Are all antral follicles the same? Size of antral follicles as a key predictor for response to controlled ovarian stimulation
Published in Journal of Obstetrics and Gynaecology, 2022
Isil Kasapoglu, Adnan Orhan, Kiper Aslan, Esra Sen, Aysenur Kaya, Berrin Avcı, Gurkan Uncu
Most of the studies in the literature have evaluated the value of total AFC for predicting response to COS with limited data on the predictive value of the size of antral follicles before COS. Pöhl et al. (2000) suggested that patients with antral follicles between 5 and 10 mm had significantly higher pregnancy rates and ovarian response compared to those with AFS <5 mm or >10 mm.
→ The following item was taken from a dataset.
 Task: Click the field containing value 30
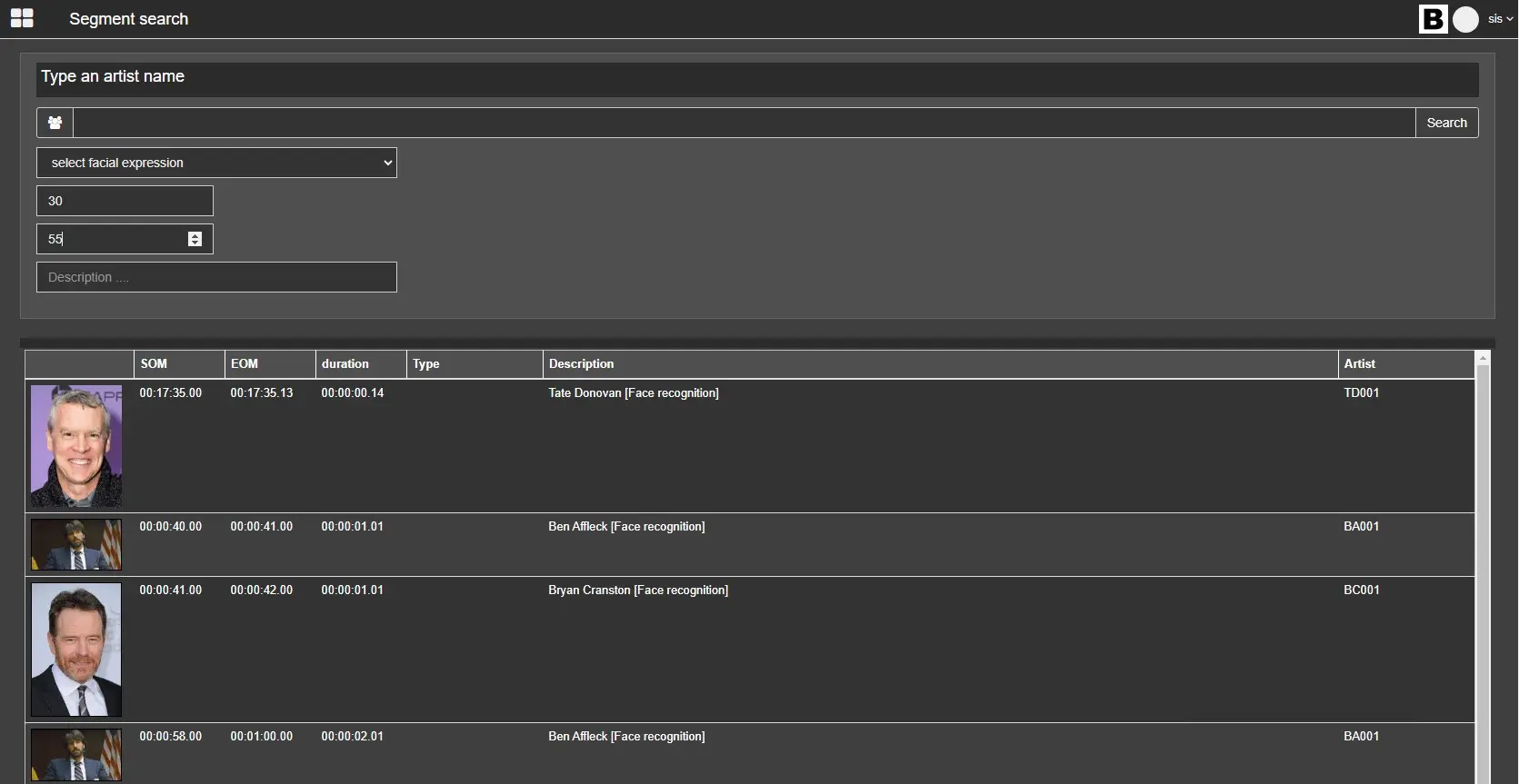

On the other hand, Hernández et al. (2016) suggested that larger or smaller size follicles contribute to the mature oocytes. Sanverdi et al. (2018) showed that increased antral follicle diameter variance is a predictor for poor ovarian response in patients with normal ovarian reserve. Lai et al. (2013) reported that the number of oocytes retrieved after COS was significantly higher and that IVF outcome was better in patients with baseline AFS of 6–7 mm than those with AFS of 2–6 mm or 8–10 mm. In the present study, we found that a high ratio of small-size antral follicles (2–5 mm) before COS is a predictive factor for higher ovarian response. Our findings are also in agreement with previous studies showing that neither basal FSH nor AFC can significantly predict ovarian response (Eppsteiner et al. 2014; Rombauts et al. 2015). We did not, however, evaluate the variance in AFS and fertility outcome of patients, or the response to COS for different stimulation protocols (analogue protocols), which were the main limitations of our study.